■ Task details: Output nothing but the lines from the line with "Screen dimensions: 1100x377" through the end of the listing below, both ends included.

■ Listed records:
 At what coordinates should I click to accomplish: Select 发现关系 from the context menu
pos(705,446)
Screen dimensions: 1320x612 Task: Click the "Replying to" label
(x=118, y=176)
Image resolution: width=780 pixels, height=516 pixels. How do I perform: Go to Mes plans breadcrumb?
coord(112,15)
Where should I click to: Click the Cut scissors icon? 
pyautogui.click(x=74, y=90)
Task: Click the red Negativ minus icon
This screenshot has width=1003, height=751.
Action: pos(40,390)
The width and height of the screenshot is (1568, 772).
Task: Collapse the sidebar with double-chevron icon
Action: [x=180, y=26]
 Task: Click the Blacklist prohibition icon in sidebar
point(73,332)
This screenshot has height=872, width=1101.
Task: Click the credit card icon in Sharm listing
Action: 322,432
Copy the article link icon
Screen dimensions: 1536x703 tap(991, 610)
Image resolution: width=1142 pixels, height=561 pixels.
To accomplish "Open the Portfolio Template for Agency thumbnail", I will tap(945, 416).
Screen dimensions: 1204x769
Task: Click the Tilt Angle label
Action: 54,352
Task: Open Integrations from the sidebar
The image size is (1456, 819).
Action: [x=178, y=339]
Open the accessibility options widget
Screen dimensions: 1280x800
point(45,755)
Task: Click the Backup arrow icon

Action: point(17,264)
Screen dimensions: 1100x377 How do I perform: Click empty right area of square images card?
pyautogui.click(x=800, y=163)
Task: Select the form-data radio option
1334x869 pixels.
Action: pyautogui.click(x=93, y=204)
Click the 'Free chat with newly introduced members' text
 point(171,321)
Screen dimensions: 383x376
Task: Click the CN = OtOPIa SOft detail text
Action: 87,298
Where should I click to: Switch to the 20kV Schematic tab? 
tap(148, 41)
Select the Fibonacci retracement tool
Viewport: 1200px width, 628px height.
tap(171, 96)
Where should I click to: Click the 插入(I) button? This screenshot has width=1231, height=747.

■ Task response:
Screen dimensions: 1100x377 How do I perform: Click empty right area of square images card?
pyautogui.click(x=800, y=163)
Task: Select the form-data radio option
1334x869 pixels.
Action: pyautogui.click(x=93, y=204)
Click the 'Free chat with newly introduced members' text
 point(171,321)
Screen dimensions: 383x376
Task: Click the CN = OtOPIa SOft detail text
Action: 87,298
Where should I click to: Switch to the 20kV Schematic tab? 
tap(148, 41)
Select the Fibonacci retracement tool
Viewport: 1200px width, 628px height.
tap(171, 96)
Where should I click to: Click the 插入(I) button? This screenshot has width=1231, height=747.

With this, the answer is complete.